Model Training and Selection

The train/test split was 75/25 and stratified sampling was utilized. I considered 3 different classes of models, Logistic Regrssion, Random Forest, and Gradient Boost (xgboost). The model selection process was decided based on validation AUC of a 3-fold cross validation. There was a signficant class imbalance (1.57%), as most people who visit the site do not buy an item. Ultimatley, applying SMOTE to up-sample the minority class resulted in better model performance. The inital cross-validation results are summarized below.

Model Validation AUC
Logistic Regression 0.752
Random Forest 0.531
Gradient Boost (xgboost) 0.619

The Random Forest model performed the worst, and was not considered further. The Logistic Regression and xgboost models were further hypertuned utilizing BayesSearchCV. BayesSearchCV implements Bayesian optimization to estimate the parameter distribution based on know values of AUC, and guides the optimization algothrim to find the maximum AUC. This results in a more efiicienct search compared to a grid or random search. A great blog post for futher infromation about BayesSearchCV can be found here. The results of the BayesSearchCV are below.

Model Validation AUC
Logistic Regression 0.752
Gradient Boost (xgboost) 0.624

The hypertuning did not make a huge impact on the validation AUC. This is usually an indication an additional feature is needed to improve the overall performance of the model. However, the Logistic Regression model performed the best, and will be selected to score on the test data.

Results

Scoring the hypertuned Logistic Regression model against the test data resulted in an AUC of 0.77, and the ROC curve is below.
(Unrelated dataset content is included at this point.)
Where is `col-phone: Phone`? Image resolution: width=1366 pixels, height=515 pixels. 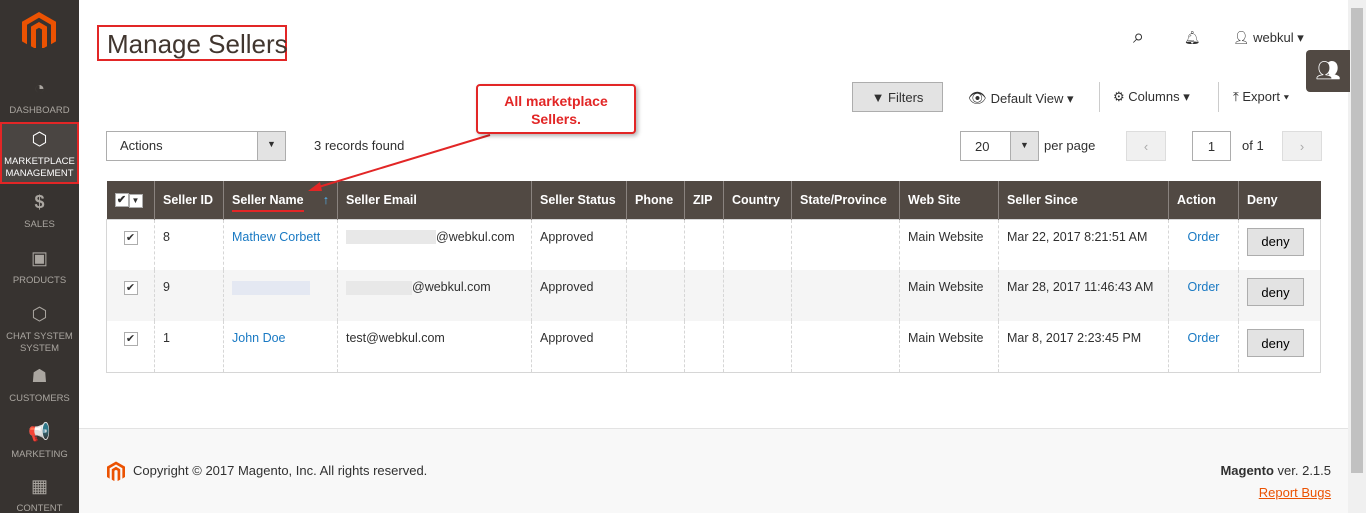
col-phone: Phone is located at coordinates (656, 200).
ROC Curve Figure 1: ROC Curve

Let’s now look at the odds ratio for each of the features.

Feature Odds Ratio
view_count 1.14
session_length 1.19
item_views 0.79
add_to_cart_count 1.91
transaction_count 0.97
avg_avail 2.08

The average availability and add to cart count are the two features which have the most postive impact on whether or not the visitor will buy in their next visit. This begins to give us some insight and what areas to focus our attention for improving the site. For example, we can review our inventory policy and determine what can be improved to increase the average item availability. This could be further focused into specific high-margin product categories first and then applied elsewhere based on return on investment.

The other interesting insight is as the numbers of items viewed increase in the first session, then less likely the visitor will buy in the next session. This is also logical in the sense that as user views more items, and can’t find what they want, then frustration builds. This frustration results in a negative experience. The search function of the website can be scrutinized on how to optimize the user experience to enable all users to find the items they want quicker.

Future Work

These inital results highlight value in a visitor’s interactions with the website, but there are probably more features which would improve the overall performance of the model. Here are some ideas for future improvements of the model.

  • Additional history - If a visitor frequents the site, then this additional history could give insight into whether or not the visitor will buy next.
  • Price / Discount data - Knowledge of the item price and/or discount of the price while the visitor viewed the item could be used as a feature in the model to enhance the predictive power of the model.
  • Seasonality - Adding knowledge of known holidays or different buying seasons would also fine tune the model.